● Activities:
1. Using the passage on barcoded yeast mutant collections, answer the following:
(a) For what kind of genes are the strains used in homozygous profiling (HOP) deleted?
(b) How does the dAMP collection destabilize a gene's mRNA?
(c) What does the "functional variomics" approach use to identify genes conferring drug resistance?
2. Summarize the passage on barcoded yeast mutant collections in two sentences.

● Page text:

○ ○ ○ ○ ○ ○ ○

Barcoded mutant collections have been generated in budding (Giaever et al., 1999, 2002) and fission yeast (Kennedy et al., 2008; Kim et al., 2010; Chen et al., 2012), allowing assessment of individual strain fitness in pooled cultures under selective conditions (reviewed by North and Vulpe, 2010; dos Santos et al., 2012). This technique, known as functional profiling, functional genomics, chemical genomics, or chemical-genetic profiling, can identify the genetic requirements for tolerance to any substance that causes measurable growth inhibition in yeast. Figure 2 demonstrates the screening process, while Table 1 provides a summary of recent functional studies. Homozygous profiling (HOP) utilizes strains deleted for non-essential genes to establish the genetic requirements for chemical tolerance, while haploinsufficiency profiling (HIP) detects strains sensitized to a chemical targeting the product of their corresponding heterozygous locus (for a review, see Smith et al., 2010a). In brief, DNA sequences (“barcodes”) uniquely identifying each deletion strain enable parallel growth analyses with thousands of pooled mutants exposed to a chemical of interest. A PCR amplification of the barcodes and their subsequent quantification via microarray hybridization or sequencing allows for discovery of strains with altered growth in the particular substance. The decreased abundance by mRNA perturbation (dAMP) collection complements heterozygote profiling by destabilizing a gene's mRNA (and thus depleting the encoded protein) via disruption of 3′-untranslated regions (Yan et al., 2008). An additional tool that may benefit functional toxicology is the barcoded yeast overexpression library (Ho et al., 2009; Douglas et al., 2012). Similar to HOP and HIP, this technique enables highly parallel and systematic investigations of overexpression phenotypes in pooled cultures. Finally, a novel “functional variomics” approach utilizes high-complexity random mutagenesis to identify genes conferring drug resistance due to mutations or overexpression (Huang et al., 2013a). The advent of multiplexed high-throughput barcode sequencing of pooled cultures (Han et al., 2010; Smith et al., 2010b) promises a future of expedited and cost efficient functional genomic analyses.

○ ○ ○ ○ ○ ○ ○

● Supplied records:
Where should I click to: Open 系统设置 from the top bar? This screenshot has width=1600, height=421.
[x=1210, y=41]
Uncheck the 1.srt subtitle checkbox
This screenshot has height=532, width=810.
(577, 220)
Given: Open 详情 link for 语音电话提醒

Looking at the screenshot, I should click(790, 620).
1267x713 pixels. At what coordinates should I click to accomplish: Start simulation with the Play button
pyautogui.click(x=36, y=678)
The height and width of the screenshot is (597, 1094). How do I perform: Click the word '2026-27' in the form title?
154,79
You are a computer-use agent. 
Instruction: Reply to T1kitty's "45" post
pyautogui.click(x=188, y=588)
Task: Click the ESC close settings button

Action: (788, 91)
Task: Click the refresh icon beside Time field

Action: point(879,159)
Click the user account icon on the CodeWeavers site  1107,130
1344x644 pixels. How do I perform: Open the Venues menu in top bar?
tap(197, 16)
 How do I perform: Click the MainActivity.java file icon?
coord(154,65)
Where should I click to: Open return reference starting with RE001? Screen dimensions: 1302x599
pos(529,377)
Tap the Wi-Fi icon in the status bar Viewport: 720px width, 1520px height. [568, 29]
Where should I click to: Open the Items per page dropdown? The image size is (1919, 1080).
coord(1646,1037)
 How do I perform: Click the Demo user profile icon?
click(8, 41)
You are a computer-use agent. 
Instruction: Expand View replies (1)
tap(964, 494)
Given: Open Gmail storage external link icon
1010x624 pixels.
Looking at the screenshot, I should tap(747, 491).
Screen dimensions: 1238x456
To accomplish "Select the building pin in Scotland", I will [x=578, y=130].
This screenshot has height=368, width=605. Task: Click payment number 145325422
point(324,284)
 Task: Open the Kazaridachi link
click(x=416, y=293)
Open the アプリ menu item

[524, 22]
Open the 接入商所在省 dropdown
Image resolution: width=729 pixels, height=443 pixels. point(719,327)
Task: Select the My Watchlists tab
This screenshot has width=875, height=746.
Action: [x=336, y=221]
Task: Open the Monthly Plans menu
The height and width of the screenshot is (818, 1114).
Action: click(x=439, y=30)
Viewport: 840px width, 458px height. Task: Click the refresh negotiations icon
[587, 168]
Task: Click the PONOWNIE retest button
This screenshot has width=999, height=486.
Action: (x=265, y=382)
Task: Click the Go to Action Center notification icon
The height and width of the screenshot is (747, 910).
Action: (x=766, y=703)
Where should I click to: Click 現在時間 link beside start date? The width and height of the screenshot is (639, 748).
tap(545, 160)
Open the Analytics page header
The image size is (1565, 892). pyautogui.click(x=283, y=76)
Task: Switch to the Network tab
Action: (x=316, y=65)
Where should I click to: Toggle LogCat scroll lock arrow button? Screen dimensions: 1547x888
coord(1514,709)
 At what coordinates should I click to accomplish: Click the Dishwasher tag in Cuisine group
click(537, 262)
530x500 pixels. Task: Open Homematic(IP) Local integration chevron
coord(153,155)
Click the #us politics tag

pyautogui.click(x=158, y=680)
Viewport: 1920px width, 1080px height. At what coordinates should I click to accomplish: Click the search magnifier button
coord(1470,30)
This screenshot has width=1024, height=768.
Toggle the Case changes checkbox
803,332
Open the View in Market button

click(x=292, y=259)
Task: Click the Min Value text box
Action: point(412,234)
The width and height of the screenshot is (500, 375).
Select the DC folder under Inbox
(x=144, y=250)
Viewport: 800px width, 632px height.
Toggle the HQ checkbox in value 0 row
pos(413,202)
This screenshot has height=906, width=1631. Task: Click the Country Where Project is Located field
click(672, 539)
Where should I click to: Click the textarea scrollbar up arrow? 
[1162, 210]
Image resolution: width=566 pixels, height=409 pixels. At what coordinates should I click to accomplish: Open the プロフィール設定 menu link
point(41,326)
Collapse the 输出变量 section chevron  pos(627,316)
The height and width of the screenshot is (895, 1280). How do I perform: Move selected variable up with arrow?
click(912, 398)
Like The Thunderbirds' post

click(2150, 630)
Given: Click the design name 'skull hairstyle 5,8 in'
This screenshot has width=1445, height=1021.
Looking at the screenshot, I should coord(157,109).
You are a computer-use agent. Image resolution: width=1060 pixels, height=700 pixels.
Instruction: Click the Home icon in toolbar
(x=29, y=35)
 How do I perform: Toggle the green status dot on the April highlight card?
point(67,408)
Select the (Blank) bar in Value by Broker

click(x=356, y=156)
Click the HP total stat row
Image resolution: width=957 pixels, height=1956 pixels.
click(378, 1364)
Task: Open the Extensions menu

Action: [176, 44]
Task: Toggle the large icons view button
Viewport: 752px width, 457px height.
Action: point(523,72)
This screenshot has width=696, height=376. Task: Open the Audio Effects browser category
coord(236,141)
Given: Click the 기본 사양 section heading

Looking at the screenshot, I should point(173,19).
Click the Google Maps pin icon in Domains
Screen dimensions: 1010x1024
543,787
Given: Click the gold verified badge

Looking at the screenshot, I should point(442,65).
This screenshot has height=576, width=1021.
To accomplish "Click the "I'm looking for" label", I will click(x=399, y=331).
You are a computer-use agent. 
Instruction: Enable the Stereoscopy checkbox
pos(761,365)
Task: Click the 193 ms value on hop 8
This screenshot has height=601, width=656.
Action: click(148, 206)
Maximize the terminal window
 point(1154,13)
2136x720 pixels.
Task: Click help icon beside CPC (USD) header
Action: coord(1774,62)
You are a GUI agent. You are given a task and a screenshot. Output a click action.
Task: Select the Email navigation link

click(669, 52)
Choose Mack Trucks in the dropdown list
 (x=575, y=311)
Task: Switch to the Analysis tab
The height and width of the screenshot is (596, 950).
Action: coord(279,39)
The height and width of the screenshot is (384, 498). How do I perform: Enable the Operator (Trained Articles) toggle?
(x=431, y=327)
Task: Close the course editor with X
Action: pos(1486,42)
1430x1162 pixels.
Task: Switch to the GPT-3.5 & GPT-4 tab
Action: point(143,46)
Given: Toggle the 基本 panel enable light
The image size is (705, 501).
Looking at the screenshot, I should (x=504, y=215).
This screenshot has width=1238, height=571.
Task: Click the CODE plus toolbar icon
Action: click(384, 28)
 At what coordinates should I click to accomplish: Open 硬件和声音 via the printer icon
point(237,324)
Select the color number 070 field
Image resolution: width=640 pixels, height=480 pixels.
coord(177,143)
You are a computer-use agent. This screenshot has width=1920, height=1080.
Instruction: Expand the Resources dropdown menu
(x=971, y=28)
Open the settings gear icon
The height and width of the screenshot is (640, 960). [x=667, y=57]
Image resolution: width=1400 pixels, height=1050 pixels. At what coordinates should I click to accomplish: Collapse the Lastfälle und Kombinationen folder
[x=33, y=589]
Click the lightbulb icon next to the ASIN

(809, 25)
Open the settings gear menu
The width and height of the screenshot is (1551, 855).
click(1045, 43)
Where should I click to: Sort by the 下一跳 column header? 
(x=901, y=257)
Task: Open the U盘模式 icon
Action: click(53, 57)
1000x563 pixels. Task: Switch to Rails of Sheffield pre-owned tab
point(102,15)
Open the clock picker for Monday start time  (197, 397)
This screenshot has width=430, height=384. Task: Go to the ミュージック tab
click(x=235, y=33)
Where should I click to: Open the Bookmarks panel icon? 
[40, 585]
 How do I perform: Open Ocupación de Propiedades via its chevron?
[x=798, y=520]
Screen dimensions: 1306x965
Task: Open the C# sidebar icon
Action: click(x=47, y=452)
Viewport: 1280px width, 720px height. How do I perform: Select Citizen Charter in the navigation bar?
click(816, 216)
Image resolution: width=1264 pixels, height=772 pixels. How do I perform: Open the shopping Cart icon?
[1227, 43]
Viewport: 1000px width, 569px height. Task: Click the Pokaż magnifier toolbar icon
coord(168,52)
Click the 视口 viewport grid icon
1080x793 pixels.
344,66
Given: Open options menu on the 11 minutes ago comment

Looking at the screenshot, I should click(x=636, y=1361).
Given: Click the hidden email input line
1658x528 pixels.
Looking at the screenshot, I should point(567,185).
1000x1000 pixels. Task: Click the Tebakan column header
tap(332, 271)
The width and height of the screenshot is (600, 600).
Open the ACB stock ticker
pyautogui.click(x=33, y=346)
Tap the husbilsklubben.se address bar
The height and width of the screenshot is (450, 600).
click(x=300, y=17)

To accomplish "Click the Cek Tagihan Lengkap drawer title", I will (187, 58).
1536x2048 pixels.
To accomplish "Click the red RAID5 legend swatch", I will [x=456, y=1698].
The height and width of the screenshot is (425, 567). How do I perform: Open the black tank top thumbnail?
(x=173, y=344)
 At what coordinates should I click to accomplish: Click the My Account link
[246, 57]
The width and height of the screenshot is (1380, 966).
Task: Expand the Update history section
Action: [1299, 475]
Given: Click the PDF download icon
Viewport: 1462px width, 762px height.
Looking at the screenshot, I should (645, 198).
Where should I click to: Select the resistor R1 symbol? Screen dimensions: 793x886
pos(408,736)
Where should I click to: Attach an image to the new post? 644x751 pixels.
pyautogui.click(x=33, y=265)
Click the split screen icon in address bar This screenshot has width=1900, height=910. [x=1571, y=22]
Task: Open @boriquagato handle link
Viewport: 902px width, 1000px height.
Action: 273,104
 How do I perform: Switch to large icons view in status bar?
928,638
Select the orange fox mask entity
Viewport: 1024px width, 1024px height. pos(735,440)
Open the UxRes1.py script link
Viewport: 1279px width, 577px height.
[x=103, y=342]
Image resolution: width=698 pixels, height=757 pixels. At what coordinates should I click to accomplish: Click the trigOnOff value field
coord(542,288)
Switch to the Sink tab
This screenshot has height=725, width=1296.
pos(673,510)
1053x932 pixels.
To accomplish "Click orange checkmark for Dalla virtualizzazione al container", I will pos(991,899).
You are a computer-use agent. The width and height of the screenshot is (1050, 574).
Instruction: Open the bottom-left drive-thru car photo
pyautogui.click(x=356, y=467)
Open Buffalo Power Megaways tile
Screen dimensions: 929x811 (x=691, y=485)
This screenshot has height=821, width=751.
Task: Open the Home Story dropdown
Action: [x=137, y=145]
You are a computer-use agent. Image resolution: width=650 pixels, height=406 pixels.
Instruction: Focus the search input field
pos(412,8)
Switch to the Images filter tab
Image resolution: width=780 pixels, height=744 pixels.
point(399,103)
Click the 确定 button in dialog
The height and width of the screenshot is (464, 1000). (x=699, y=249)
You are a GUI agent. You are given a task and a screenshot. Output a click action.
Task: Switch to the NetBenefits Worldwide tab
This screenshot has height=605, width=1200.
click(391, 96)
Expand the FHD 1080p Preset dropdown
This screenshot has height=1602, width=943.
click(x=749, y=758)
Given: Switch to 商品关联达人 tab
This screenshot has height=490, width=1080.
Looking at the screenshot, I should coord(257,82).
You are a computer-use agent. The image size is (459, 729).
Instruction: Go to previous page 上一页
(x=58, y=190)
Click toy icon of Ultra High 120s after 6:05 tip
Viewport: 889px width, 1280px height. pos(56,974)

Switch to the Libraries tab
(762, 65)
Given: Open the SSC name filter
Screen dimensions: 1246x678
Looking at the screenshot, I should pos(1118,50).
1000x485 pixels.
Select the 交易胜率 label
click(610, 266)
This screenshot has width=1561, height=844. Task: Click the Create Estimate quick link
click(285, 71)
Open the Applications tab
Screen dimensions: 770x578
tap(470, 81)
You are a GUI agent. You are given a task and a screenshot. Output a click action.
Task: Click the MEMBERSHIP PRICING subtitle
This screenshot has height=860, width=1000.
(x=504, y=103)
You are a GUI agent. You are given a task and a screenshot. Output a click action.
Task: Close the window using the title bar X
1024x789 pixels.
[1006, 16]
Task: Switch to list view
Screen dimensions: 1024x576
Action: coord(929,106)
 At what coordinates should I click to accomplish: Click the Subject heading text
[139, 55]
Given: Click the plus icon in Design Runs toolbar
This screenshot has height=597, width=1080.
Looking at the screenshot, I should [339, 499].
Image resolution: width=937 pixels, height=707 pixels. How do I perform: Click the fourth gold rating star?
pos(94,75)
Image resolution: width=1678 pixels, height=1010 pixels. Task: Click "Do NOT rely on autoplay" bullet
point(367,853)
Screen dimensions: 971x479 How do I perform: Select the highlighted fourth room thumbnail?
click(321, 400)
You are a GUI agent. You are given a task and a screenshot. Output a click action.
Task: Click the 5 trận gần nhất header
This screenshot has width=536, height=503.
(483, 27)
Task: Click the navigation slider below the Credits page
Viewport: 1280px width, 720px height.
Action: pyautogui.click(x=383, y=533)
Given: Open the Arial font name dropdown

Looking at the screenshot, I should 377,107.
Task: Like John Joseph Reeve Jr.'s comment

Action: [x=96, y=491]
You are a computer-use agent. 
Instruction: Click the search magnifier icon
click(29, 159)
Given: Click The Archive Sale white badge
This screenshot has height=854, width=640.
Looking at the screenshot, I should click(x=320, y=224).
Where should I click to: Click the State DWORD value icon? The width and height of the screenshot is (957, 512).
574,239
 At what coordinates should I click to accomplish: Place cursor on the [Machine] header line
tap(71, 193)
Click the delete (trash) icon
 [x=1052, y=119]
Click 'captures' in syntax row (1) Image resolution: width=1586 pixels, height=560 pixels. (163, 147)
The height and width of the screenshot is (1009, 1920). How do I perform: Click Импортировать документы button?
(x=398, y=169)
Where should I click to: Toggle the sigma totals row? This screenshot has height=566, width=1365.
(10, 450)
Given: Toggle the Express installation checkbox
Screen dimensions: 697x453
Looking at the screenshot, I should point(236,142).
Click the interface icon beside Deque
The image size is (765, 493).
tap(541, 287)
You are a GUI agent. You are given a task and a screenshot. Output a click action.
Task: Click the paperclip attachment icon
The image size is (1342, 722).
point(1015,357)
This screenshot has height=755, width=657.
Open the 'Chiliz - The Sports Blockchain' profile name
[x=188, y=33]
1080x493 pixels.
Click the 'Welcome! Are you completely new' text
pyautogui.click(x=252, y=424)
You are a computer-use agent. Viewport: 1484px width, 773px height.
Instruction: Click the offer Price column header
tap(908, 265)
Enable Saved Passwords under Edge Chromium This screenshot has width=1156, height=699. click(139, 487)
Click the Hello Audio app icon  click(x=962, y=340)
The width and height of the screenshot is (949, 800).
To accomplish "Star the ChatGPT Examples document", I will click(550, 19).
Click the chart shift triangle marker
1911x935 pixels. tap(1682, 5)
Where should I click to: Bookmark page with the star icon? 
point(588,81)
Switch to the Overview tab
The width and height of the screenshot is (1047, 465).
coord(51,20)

○ ○ ○ ○ ○ ○ ○

● Outputs by task:
1.
(a) Non-essential genes.
(b) By disrupting 3′-untranslated regions.
(c) High-complexity random mutagenesis.

2. Barcoded mutant collections in budding and fission yeast allow the fitness of individual strains to be assessed in pooled cultures, with unique DNA barcodes amplified by PCR and quantified by microarray hybridization or sequencing to find strains with altered growth in a chemical. Related tools include homozygous and haploinsufficiency profiling, the dAMP collection, barcoded overexpression libraries and functional variomics, while multiplexed high-throughput barcode sequencing promises faster and more cost-efficient analyses.